Generating Random Numbers From a Specific Distribution By Inverting the CDF

The last post talked about the normal distribution and showed how to generate random numbers from that distribution by generating regular (uniform) random numbers and then counting the bits.

What would you do if you wanted to generate random numbers from a different, arbitrary distribution though? Let’s say the distribution is defined by a function even.

It turns out that in general this is a hard problem, but in practice there are a few ways to approach it. The below are the most common techniques for achieving this that I’ve seen.

  • Inverting the CDF (analytically or numerically)
  • Rejection Sampling
  • Markov Chain Monte Carlo
  • Ziggurat algorithm

This post talks about the first one listed: Inverting the CDF.

What Is A CDF?

The last post briefly explained that a PDF is a probability density function and that it describes the relative probability of numbers being chosen at random. A requirement of a PDF is that it has non negative value everywhere and also that the area under the curve is 1.

It needs to be non negative everywhere because a negative probability doesn’t make any sense. It needs to have an area under the curve of 1 because that means it represents the full 100% probability of all possible outcomes.

CDF stands for “Cumulative distribution function” and is related to the PDF.

A PDF is a function y=f(x) where y is the probability of the number x number being chosen at random from the distribution.

A CDF is a function y=f(x) where y is the probability of the number x, or any lower number, being chosen at random from that distribution.

You get a CDF from a PDF by integrating the PDF. From there you make sure that the CDF has a starting y value of 0, and an ending value of 1. You might have to do a bias (addition or subtraction) and/or scale (multiplication or division) to make that happen.

Why Invert the CDF? (And Not the PDF?)

With both a PDF and a CDF, you plug in a number, and you get information about probabilities relating to that number.

To get a random number from a specific distribution, we want to do the opposite. We want to plug in a probability and get out the number corresponding to that probability.

Basically, we want to flip x and y in the equation and solve for y, so that we have a function that does this. That is what we have to do to invert the CDF.

Why invert the CDF though and not the PDF? Check out the images below from Wikipedia. The first is some Gaussian PDF’s and the second is the same distributions as CDF’s:


The issue is that if we flip x and y’s in a PDF, there would be multiple y values corresponding to the same x. This isn’t true in a CDF.

Let’s work through sampling some PDFs by inverting the CDF.

Example 0: y=1

This is the easiest case and represents uniform random numbers, where every number is evenly likely to be chosen.

Our PDF equation is: y=1 where x \in [0,1]. The graph looks like this:

If we integrate the pdf to get the cdf, we get y=x where x \in [0,1] which looks like this:

Now, to invert the cdf, we flip x and y, and then solve for y again.

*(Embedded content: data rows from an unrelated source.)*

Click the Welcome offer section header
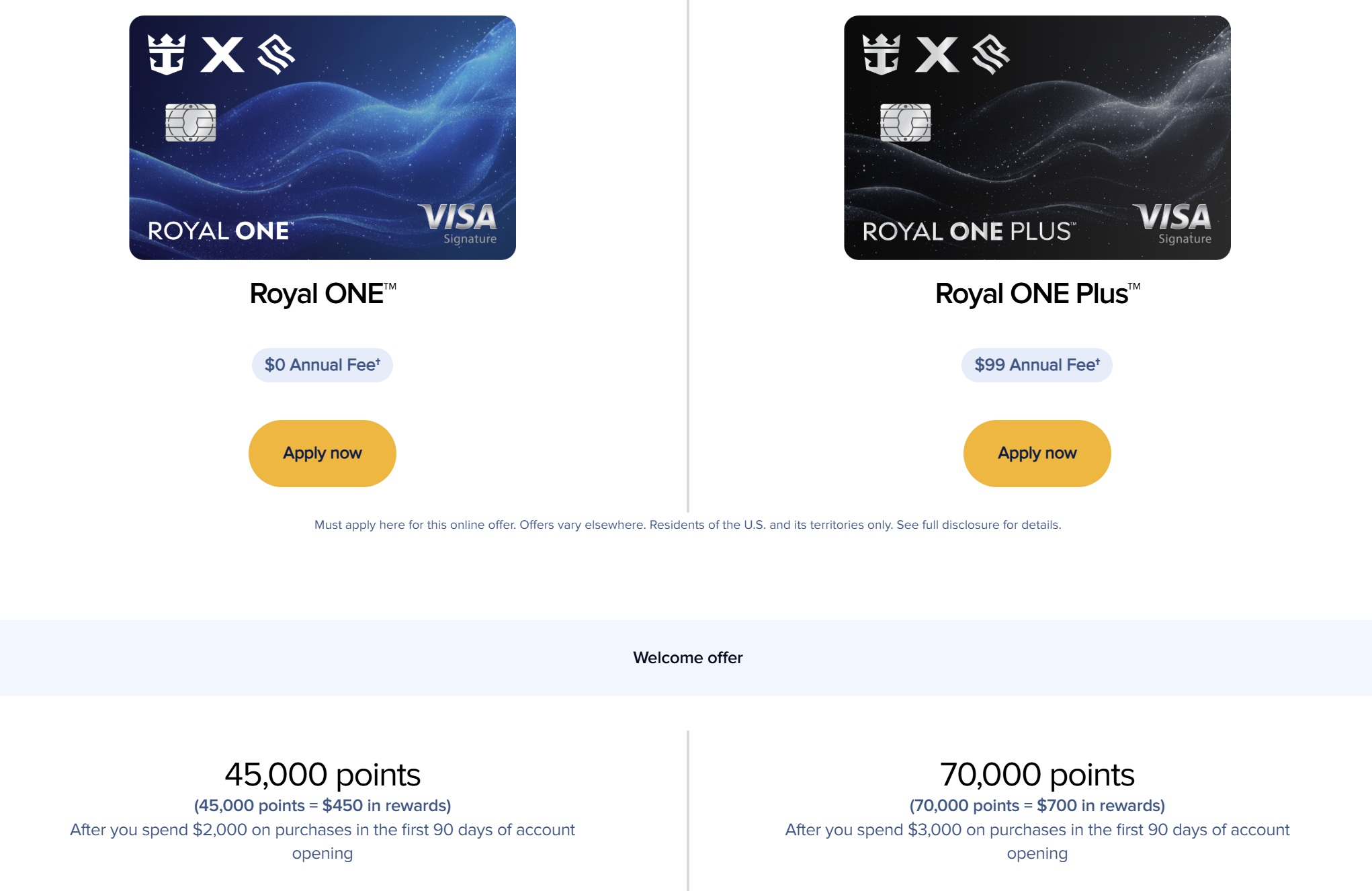 687,658
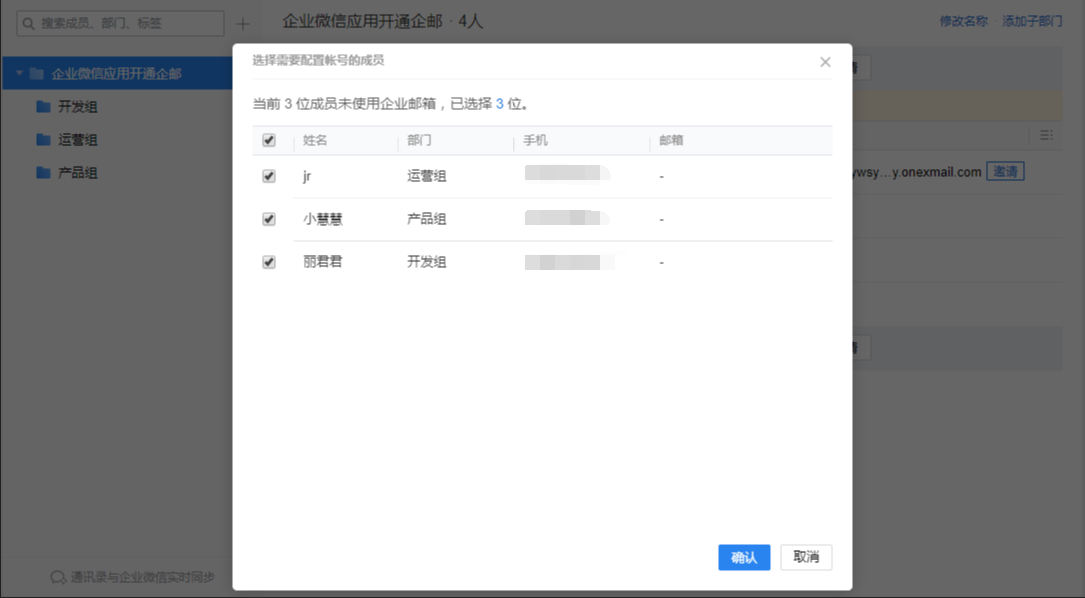
Task: Collapse the 企业微信应用开通企邮 tree node
Action: 19,73
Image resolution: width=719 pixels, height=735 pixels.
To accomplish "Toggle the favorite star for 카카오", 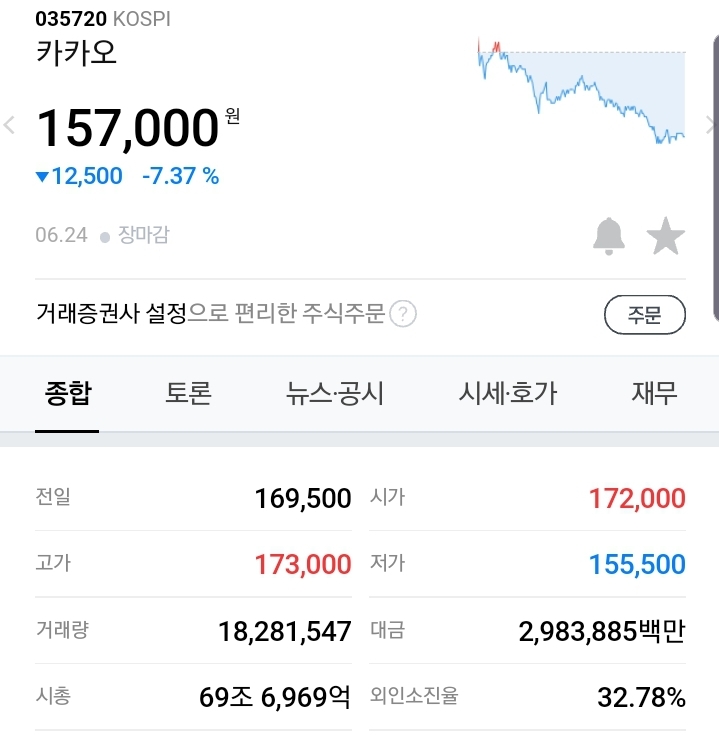I will (x=665, y=237).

It’s trivially easy…

y=x \Leftarrow \text{CDF}\\ x=y \Leftarrow \text{Flip x and y}\\ y=x \Leftarrow \text{Solve for y again}

Now that we have our inverted CDF, which is y=x, we can generate uniform random numbers, plug them into that equation as x and get y which is the actual value drawn from our PDF.

You can see that since we are plugging in numbers from an even distribution and not doing anything to them at all, that the result is going to an even distribution as well. So, we are in fact generating uniformly distributed random numbers using this inverted CDF, just like our PDF asked for.

This is so trivially simple it might be confusing. If so, don’t sweat it. Move onto the next example and you can come back to this later if you want to understand what I’m talking about here.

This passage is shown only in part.